Evidentemente, siccome i neri rappresentano il 12% della popolazione, un discorso di rivendicazione razziale non potrebbe mai risultare vincente su scala nazionale. I bianchi sono disposti a votare un nero soltanto se quest’ultimo si fa portavoce anche dei loro interessi, specialmente quelli della classe media toccata dalla crisi.

Riassumendo, va ancora sottolineato che gli Stati Uniti sono in profonda crisi economica e d’identità: Barack Obama è l’unico candidato che ha rappresentato la speranza. E lo ha fatto – nonostante la giovane età – con una notevole maturità politica, all’altezza dei grandi presidenti della storia americana.

swissinfo: Obama ha potuto contare su una struttura d’appoggio e su un’organizzazione altamente professionali…

R.A.: Obama ha effettivamente raccolto il retaggio di Howard Dean [sconfitto da John Kerry alle primarie del 2003], che quattro anni fa ha lanciato la campagna elettorale su Internet.

Inoltre, Obama ha saputo organizzare in maniera eccellente il cosiddetto «grassroot movement», vale a dire la base, i giovani, assicurandosi il sostegno di milioni di volontari. Il candidato democratico ha potuto anche beneficiare di consiglieri assolutamente straordinari come David Axelrod, che hanno dialogato con lui e l’hanno aiutato a ideare la strategia.

Si deve comunque tenere presente che il vero protagonista resta comunque lui, non il suo staff. È Obama che ha dato le direttive e ha organizzato una campagna a tappeto, riuscendo a raccogliere una quantità enorme di finanziamenti. Il senatore democratico ha battuto i repubblicani sul loro terreno, cioé quello dei soldi: basti pensare che ha ottenuto più donazioni di quelle ricevute complessivamente da Bush e Kerry quattro anni or sono!

swissinfo: Obama ha riscosso un enorme successo anche fuori dai confini nazionali. Come cambierà la politica estera statunitense?

R.A.: A livello internazionale è indubbio che da parte americana ci sarà un’impostazione più multilaterale, maggiormente improntata al dialogo. Resta da vedere come ciò si tradurrà nella pratica…

In definitiva, gli Stati Uniti vogliono continuare a restare una superpotenza, senza però anteporre le armi alla diplomazia.

swissinfo: Vi saranno maggiori pressioni sui paradisi fiscali? Cosa cambierà per il segreto bancario svizzero?

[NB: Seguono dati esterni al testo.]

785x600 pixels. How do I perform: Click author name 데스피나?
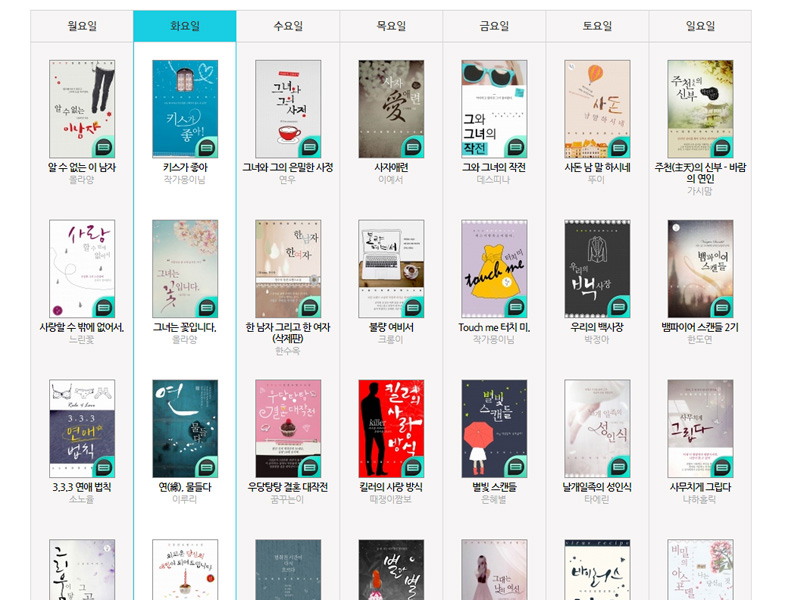pos(494,180)
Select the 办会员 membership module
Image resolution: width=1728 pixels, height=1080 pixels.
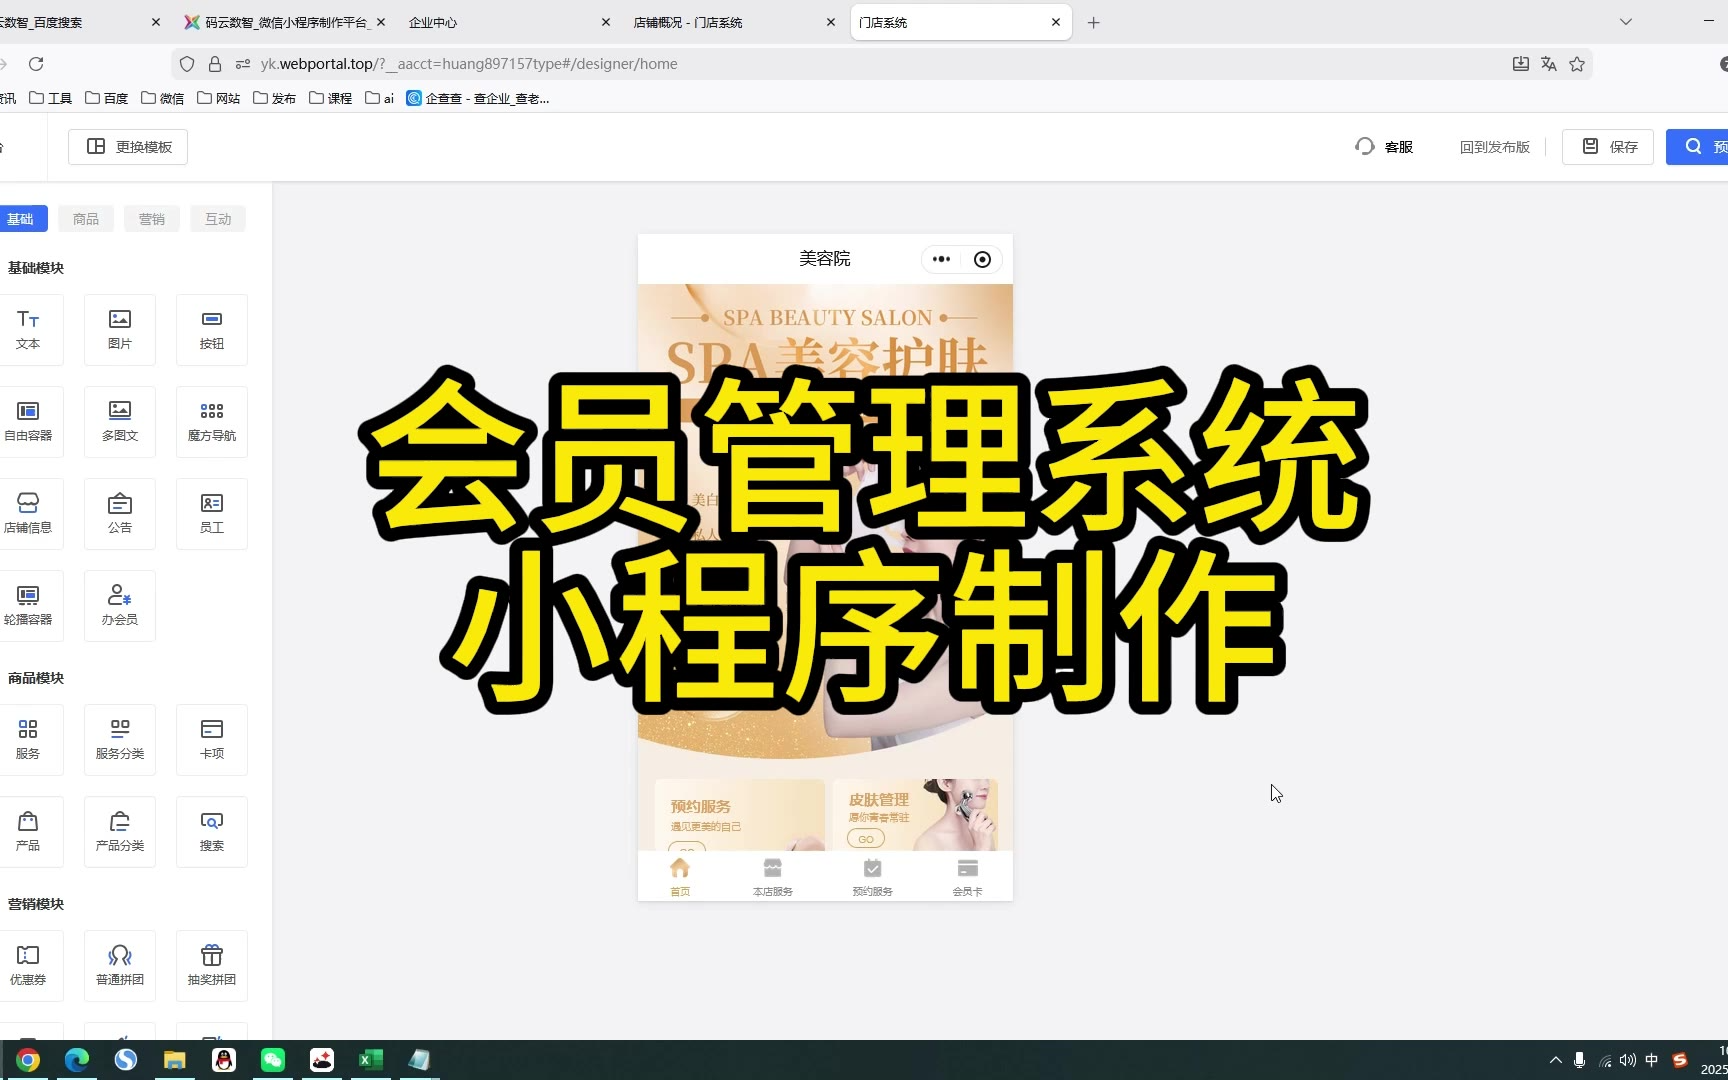[x=120, y=605]
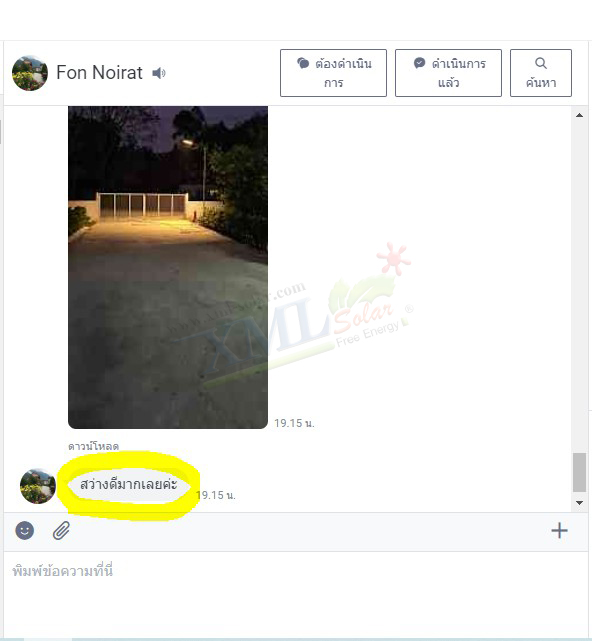Open the ค้นหา search in chat
592x641 pixels.
[541, 73]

R.A.: Repubblicani e democratici non hanno un punto di vista sostanzialmente diverso in merito al segreto bancario. Secondo la piazza finanziaria americana, infatti, la Svizzera agisce in modo scorretto.

Non è tanto il governo americano a intervenire, quanto piuttosto lo stesso mondo finanziario attraverso la giustizia statunitense. Basti pensare a quanto capitato recentemente a UBS con un’amministrazione repubblicana.

Pertanto, anche con un nuovo presidente e una nuova amministrazione, per la piazza finanziaria elvetica non ci dovrebbero essere cambiamenti né in meglio né in peggio.

swissinfo, Andrea Clementi

Le elezioni presidenziali di martedì sono state le 56esime nella storia degli Stati Uniti e Barack Obama è diventato il 44esimo presidente americano.

Il primo presidente della storia è stato George Washington (1789-1796), del Partito federalista. Dal 1854, quando fu eletto Franklin Pierce, il paesaggio politico statunitense è dominato da due grandi formazioni, il Partito repubblicano e quello democratico.

Barack Obama è il 15esimo rappresentante del Partito democratico eletto alla Casa Bianca. I presidenti repubblicani sono invece stati 19.

La conquista della Casa Bianca da parte di Barack Obama è stata accompagnata da successi anche alla Camera e al Senato. Per la prima volta dal 1992, infatti, i democratici controlleranno contemporaneamente Camera, Senato e Casa Bianca.

I cittadini erano chiamati a rinnovare un terzo del senato (35 seggi) e l’intera Camera (435 deputati).

Al Senato i democratici – che avevano 51 voti – hanno strappato almeno altri cinque seggi ai repubblicani, senza però raggiungere le nove vittorie necessarie per arrivare a «quota 60», la maggioranza che al Senato consente il suo controllo assoluto.